6. Tables, Scalars and Notifications in the LDP MIB


6.1.  MIB Modules

   The MIB for LDP contains four MIB modules.  This structure
   makes it easier for an implementation to select only those
   parts of the MIB that are relevant to it.  The MIB Modules
   are the MPLS-LDP-MIB, the MPLS-LDP-GENERIC-MIB, the MPLS-
   LDP-ATM-MIB and the MPLS-LDP-FRAME-RELAY-MIB.
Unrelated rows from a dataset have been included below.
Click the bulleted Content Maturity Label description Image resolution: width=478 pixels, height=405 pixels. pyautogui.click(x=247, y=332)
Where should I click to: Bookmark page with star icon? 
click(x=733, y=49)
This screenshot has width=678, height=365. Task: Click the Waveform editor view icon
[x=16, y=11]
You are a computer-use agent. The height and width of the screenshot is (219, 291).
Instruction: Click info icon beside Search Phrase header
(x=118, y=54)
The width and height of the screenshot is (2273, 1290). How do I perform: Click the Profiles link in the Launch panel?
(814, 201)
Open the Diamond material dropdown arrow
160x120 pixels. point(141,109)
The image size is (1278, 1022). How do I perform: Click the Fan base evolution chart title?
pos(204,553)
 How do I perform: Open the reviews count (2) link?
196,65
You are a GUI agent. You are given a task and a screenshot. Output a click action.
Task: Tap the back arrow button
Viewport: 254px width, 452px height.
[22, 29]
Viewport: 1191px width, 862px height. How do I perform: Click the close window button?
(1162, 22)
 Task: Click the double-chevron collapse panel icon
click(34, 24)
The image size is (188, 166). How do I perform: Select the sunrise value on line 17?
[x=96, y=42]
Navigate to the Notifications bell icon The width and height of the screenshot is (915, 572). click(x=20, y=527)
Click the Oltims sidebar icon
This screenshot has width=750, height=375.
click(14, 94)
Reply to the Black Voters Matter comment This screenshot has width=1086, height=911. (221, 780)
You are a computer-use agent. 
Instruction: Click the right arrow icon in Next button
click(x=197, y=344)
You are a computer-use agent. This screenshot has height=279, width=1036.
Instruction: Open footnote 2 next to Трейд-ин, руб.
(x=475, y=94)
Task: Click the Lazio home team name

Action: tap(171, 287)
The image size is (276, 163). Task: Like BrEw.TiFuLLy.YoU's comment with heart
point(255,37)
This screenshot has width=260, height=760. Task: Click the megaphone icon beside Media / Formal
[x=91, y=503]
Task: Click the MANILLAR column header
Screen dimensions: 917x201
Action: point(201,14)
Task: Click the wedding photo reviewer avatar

   The MPLS-LDP-MIB defines objects which are specific to LDP
   without any Layer 2 objects.  The MPLS-LDP-GENERIC-MIB
   defines Layer 2 Per Platform Label Space objects for use
   with the MPLS-LDP-MIB and for use on Ehternet.  The MPLS-
   LDP-ATM-MIB defines Layer 2 Asynchronous Transfer Mode
   (ATM) objects for use with the MPLS-LDP-MIB.  The MPLS-LDP-
   FRAME-RELAY-MIB defines Layer 2 FRAME-RELAY objects for use
   with the MPLS-LDP-MIB.

   The MPLS-LDP-MIB Module MUST be supported and at least one
   of the Layer 2 MIB Modules MUST be supported.


6.2.  Tables

   The tables in the LDP MIB for configuring the LDP behavior
   of an LSR are as follows.

   -  The LDP Entity Table (mplsLdpEntityTable) provides a
      way to configure the LSR for using LDP.  There must be
      at least one LDP Entity for the LSR to support LDP.
      Each entry/row in this table represents a single LDP
      Entity.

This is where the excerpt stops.